Akan tetapi bukankah mobil yang mogok harus diperbaiki? Tidak mungkin kan di tarik dengan truk towing terus menerus? Jangan-jangan kesenjangan sosial yang terjadi bukan karena si kaya yang tidak peduli dengan si miskin akan tetapi karena si miskin yang tidak peduli dengan dirinya sendiri. Karena sebagus apapun jalannya mobil yang mogok tidak akan pernah bisa berjalan.

Ya, coba kita telaah apa yang terjadi di dalam kelompok masyarakat tersebut. Dalam skala yang besar seperti negara, kebiasan orang-orang yang hidup di negara maju tentu sangat berbeda dengan kebiasaan orang-orang yang hidup di negara berkembang. Masyarakat Polandia terkenal dengan ketertibannya, masyarakat Jepang terkenal dengan kejujurannya, masyarakat Singapura terkenal dengan kedisiplinannya, anak-anak di China terkenal dengan kecerdasannya. Kelompok-kelompok yang terbelakang tidak bisa hanya menyalahkan pihak lain terus menerus. Tidak bisa menyalahkan keadaan dan lingkungan terus menerus. Kebangkitan suatu individu diawali dengan pemikiran untuk bangkit dari individu itu sendiri.

Permasalahan internal suatu kelompok adalah penyebab utama kelompok tersebut menjadi terbelakang. Tidak perlu berbicara tentang hal yang besar, dalam hal dasar seperti bersosialisasi contohnya, dalam kelompok masyarakat yang terbelakang tak jarang kita temui perilaku-perilaku yang tidak baik. Manipulatif, sifat bermuka dua, penipuan, pengkhianatan dan lainnya masih banyak kita temui dilingkungan tersebut. Baik dalam skala besar seperti di pemerintahan suatu negara atau dalam skala kecil seperti dalam suatu komunitas atau pertemanan. Mungkin dalam ranah kecil banyak yang menganggap hal ini adalah hal sepele, akan tetapi jikalau terus menerus dibiasakan akan ternormalisasikan dan menjadi suatu hal yang buruk serta berakibat besar terhadap kelompok masyarakat tersebut. “Yang diatas mencuri lewat pengoplosan, yang dibawah mencuri lewat tangki”.
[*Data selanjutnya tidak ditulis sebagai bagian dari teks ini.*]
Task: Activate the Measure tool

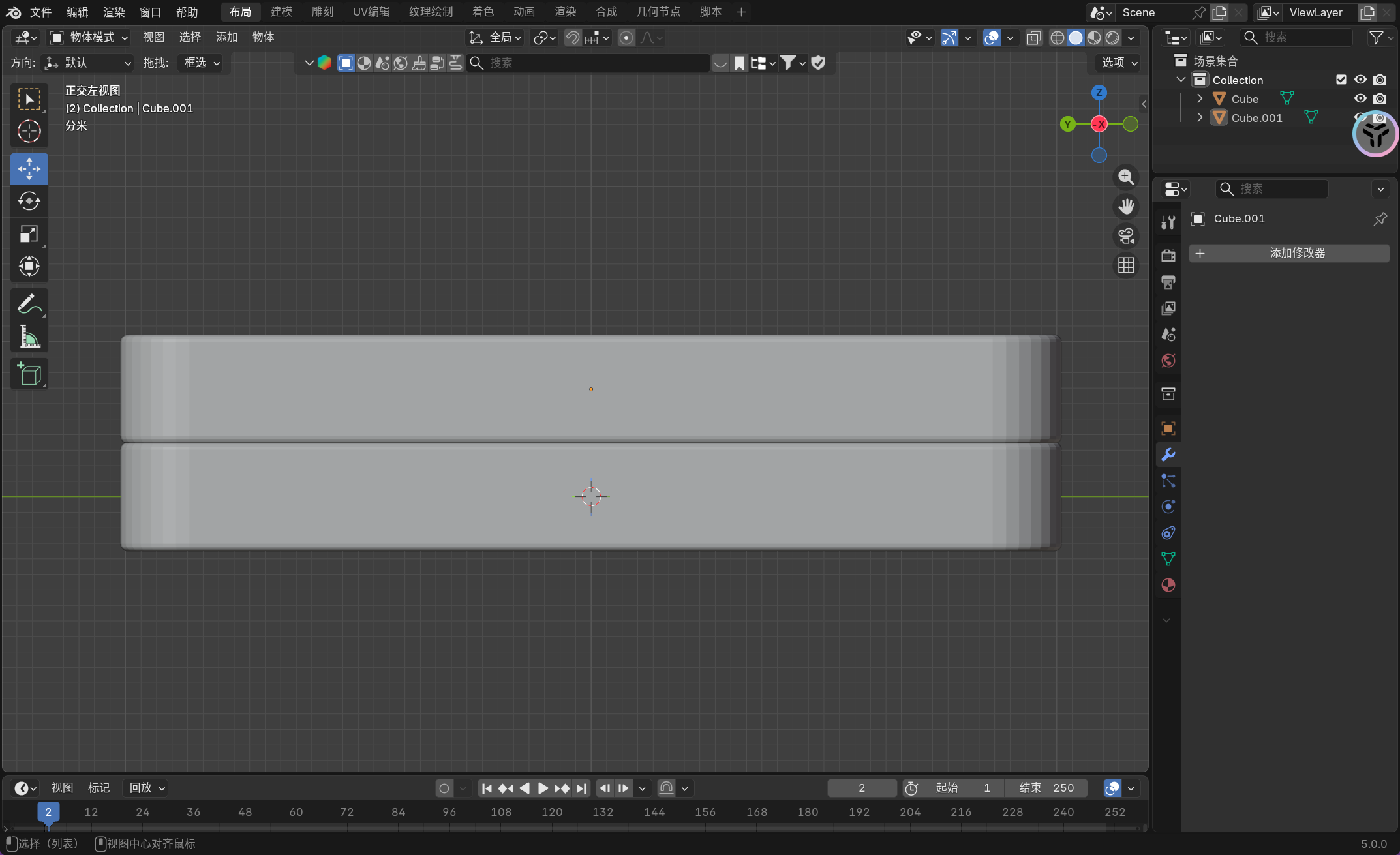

Bagaimana kita berbicara tentang hal yang besar jikalau hal dasar seperti bersosialisasi saja masih banyak yang kurang? Bukankah bersosialisasi adalah salah satu identitas daripada manusia? Bagaimana manusia bisa bangkit dan maju bersama jikalau identitasnya saja masih rusak? Ya, sifat hipokrit yang ada dalam suatu kelompok masyarakat adalah salah satu penyebab utama keterbelakangan suatu masyarakat. Bahkan dalam permasalahan besar seperti penjajahan pun bukankah ada sebagian orang yang membelot dari kelompoknya untuk menjajah kelompoknya sendiri?
Sifat hipokrit yang muncul tentunya terjadi karena beberapa penyebab pula. Salah satunya adalah kebiasaan “tidak enakan”. 

Tidak menyampaikan secara terus terang tetapi cenderung memendam dan bahkan “bermain” belakang. Sifat-sifat seperti inilah yang menjadi salah satu penyebab munculnya sifat hipokrit. Orang-orang negara luar dikenal dengan sifatnya yang outspoken yang membiasakan diri mereka untuk menyampaikan segala sesuatu secara terbuka jikalau memang terdapat suatu masalah. Dan justru hal-hal kecil yang disampaikan secara terus terang inilah yang mencegah perpecahan dalam suatu kelompok.